~境界線~君だけの声が聞きたくて



瑞希ちゃんとの事があってから、なんだかずっと、心が晴れない。




「美月ー顔色悪いけど大丈夫?」



「………ゆず」






ーーー全部話してしまおうかと思った



話して、縋って、彼女に聞いてもらいたい。そして助けて欲しかった。



この想いから…




それでも口が開かないのは、やっぱりゆずにどう思われるのか、



離れて行ってしまわないかそれが不安で




そんな臆病な私なんかに優しく手を差し伸べてくれる。




「ん、大丈夫だよー」



そう言って力なく笑って、授業が終わりレオが待っている下駄箱に向かった。





「レオ!お待たせ!」




何事もなかったかのように笑う私。


無言でこちらをじっと見てくるレオ。


何だか見透かされそうで、目を逸らすーー…







「早く帰ろう?」


「………あぁ。」





いつまでこうやって一緒に帰る事が出来るんだろう。





なーんて意外にも頭は冷静で、レオが今何を思っているのか分かればいいのに…と切実に思う。

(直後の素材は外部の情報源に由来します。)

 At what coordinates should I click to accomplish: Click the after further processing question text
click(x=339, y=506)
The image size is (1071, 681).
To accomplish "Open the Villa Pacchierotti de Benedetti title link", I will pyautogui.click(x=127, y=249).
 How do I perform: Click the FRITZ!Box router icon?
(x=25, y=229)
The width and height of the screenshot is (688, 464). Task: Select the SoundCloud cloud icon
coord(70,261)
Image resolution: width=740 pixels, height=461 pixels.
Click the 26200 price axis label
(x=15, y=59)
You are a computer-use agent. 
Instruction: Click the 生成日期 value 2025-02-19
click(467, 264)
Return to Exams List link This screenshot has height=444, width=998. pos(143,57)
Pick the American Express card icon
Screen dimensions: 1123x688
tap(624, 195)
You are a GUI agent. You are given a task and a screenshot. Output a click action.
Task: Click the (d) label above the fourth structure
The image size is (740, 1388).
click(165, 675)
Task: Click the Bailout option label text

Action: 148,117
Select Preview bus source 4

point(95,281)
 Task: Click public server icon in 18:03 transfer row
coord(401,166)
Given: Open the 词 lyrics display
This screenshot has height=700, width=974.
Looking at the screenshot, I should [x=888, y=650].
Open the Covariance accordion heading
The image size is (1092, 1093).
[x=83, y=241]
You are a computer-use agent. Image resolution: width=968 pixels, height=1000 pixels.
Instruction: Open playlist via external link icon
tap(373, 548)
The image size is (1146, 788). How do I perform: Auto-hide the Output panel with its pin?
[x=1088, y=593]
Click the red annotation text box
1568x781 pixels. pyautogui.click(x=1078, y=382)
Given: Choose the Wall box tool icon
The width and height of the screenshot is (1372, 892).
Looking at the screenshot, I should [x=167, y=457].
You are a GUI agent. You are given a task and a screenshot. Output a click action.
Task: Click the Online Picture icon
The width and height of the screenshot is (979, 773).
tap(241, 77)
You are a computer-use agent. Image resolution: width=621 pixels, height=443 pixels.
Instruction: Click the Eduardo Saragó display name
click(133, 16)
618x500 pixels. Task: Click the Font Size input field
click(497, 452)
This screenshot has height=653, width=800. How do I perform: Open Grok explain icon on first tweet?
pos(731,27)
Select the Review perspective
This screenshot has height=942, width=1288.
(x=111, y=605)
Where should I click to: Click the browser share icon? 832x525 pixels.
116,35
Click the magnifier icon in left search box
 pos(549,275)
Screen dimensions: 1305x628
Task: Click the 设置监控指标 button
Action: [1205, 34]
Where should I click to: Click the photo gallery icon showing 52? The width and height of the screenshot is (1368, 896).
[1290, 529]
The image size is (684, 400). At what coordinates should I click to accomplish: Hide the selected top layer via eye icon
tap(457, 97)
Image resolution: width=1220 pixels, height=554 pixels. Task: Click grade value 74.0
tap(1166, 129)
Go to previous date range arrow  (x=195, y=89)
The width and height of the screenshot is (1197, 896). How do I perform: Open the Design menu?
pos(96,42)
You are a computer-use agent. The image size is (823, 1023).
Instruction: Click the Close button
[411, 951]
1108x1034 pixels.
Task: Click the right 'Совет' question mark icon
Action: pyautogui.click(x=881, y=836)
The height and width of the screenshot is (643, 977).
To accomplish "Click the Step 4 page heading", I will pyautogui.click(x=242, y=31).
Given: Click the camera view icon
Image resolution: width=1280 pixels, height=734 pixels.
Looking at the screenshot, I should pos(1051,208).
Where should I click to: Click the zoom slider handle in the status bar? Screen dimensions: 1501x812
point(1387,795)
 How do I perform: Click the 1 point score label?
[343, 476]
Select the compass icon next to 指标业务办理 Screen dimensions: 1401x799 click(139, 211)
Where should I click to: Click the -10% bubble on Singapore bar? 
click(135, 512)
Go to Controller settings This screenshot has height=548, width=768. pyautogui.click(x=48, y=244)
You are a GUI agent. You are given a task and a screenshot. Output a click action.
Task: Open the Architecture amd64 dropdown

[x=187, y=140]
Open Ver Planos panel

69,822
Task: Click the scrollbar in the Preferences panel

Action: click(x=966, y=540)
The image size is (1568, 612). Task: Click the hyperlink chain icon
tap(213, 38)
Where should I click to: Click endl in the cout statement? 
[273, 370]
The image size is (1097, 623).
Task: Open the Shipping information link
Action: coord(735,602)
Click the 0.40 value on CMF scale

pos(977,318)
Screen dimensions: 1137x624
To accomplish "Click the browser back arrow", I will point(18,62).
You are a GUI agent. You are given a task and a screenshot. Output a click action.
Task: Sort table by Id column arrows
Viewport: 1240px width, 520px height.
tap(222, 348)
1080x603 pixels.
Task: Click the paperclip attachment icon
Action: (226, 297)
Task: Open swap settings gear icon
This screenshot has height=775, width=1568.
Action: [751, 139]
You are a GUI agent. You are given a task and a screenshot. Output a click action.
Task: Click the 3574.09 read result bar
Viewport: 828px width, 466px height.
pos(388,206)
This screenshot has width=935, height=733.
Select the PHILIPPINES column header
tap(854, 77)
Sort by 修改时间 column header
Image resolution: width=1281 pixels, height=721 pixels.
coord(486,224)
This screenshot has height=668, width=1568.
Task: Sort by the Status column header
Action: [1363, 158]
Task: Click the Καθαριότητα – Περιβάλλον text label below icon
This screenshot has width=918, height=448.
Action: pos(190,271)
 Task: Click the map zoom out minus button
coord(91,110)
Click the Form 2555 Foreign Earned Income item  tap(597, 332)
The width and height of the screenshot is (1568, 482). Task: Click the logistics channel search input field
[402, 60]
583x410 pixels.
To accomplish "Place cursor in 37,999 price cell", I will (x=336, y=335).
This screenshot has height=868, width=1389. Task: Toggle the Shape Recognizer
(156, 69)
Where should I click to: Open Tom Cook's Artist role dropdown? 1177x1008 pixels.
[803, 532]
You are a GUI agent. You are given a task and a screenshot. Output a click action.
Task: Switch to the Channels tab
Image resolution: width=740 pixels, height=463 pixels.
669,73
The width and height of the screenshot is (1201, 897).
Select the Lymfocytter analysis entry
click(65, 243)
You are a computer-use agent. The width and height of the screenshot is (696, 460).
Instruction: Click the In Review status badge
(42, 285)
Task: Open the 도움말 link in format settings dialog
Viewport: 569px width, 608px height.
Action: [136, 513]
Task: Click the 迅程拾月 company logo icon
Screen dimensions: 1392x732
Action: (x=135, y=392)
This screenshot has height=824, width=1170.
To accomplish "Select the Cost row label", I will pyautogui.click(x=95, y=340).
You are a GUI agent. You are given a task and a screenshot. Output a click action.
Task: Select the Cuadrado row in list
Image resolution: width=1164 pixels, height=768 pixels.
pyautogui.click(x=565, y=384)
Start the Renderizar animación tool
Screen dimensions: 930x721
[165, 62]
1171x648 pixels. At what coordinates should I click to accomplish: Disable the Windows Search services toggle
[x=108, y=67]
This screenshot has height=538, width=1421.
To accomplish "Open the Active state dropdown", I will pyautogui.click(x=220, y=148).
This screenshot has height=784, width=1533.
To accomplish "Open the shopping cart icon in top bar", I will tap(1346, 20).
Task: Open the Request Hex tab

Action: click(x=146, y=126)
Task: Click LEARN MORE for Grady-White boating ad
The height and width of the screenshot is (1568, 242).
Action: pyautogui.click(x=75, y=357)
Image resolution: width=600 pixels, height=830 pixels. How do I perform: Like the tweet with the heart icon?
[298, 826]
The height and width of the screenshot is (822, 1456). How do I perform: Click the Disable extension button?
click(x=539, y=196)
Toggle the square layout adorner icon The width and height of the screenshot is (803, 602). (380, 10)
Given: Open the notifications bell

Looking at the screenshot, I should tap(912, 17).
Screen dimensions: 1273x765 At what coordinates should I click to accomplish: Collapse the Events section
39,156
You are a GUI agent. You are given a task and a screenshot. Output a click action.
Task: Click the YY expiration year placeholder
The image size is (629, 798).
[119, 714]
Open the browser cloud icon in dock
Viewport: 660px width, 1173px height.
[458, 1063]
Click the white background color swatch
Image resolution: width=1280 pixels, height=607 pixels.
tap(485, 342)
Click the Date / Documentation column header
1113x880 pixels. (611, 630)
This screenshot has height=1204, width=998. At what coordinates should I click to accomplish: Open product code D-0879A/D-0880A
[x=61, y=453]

こうゆう時に限って、思いは伝わってこないんだよなぁ…







ーーー皮肉なもんだよね、






例え本当のキョウダイでも、例え血が繋がっていてもそれでも、私はレオのそばに居たい。






私はレオが好きだからーーーー…




この時は本気でそう思った。









今日は珍しくお母さんの仕事が休みで、家族3人で夜ご飯を食べる予定だった。



久しぶりにお母さんの手料理が食べれるんだと思うと、ちょっと心が弾む。





ーーートントントン


と規則正しいリズムが聞こえてくる。